Title

Revisiting Panethnicity: Emerging Political Contours in Asian Pacific American Politics

Document Type

Article

Publication Date

3-12-2021

Publisher

Cambridge University Press

Abstract

The contemporary Asian Pacific American (APA) community consists of more than 30 ethnic groups with none representing a majority of the total APA population. 1 With the importance of racial group consciousness in US politics through power in numbers, the salience of panethnicity to APA politics remains unabated. Since Espiritu’s (1992) influential work, past scholarship in the past two decades in the field of APA politics has examined the influence of APA candidates and elected officials on panethnic APA voter turnout and campaign contributions (Cho 1999; Lai 2000; 2011; Lai et al. 2001; Min 2014). Other studies focused on the racial positionality of APAs through statewide and national public opinion and voting behavior on issues that shape APA group consciousness (Junn and Masuoka 2008; Wong et al. 2011). The panethnic question often posited in these studies is whether APA ethnic groups will find common interests and ideology that bind a couple or several of them together or will they go it alone.

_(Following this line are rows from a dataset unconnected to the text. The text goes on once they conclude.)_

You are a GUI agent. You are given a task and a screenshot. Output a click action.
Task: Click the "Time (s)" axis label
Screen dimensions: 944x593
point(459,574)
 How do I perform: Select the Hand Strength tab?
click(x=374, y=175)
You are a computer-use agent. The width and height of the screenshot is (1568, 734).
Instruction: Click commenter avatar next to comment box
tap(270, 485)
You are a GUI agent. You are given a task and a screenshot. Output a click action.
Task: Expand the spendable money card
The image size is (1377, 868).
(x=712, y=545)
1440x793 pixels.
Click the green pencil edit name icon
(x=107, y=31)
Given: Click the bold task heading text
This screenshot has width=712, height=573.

Future scholarship on APA panethnicity must continue to interrogate these critical perspectives while examining newly emerging political contours that facilitate or inhibit panethnic identity, such as rising class disparities, emerging ideological movements on social-media platforms, and persisting transnational identities. Instead of framing the panethnic question as to whether APA ethnic groups can coalesce on issues and candidates in progressive, unified racial coalitions rather than going it alone, future studies should consider these political contours that embody the diversity of the larger APA community. In doing so, we can consider a future that is not limited to political cohesion as a single unified racial group but one in which there could be competing APA panethnic coalitions representing different political positions along the entire ideological spectrum.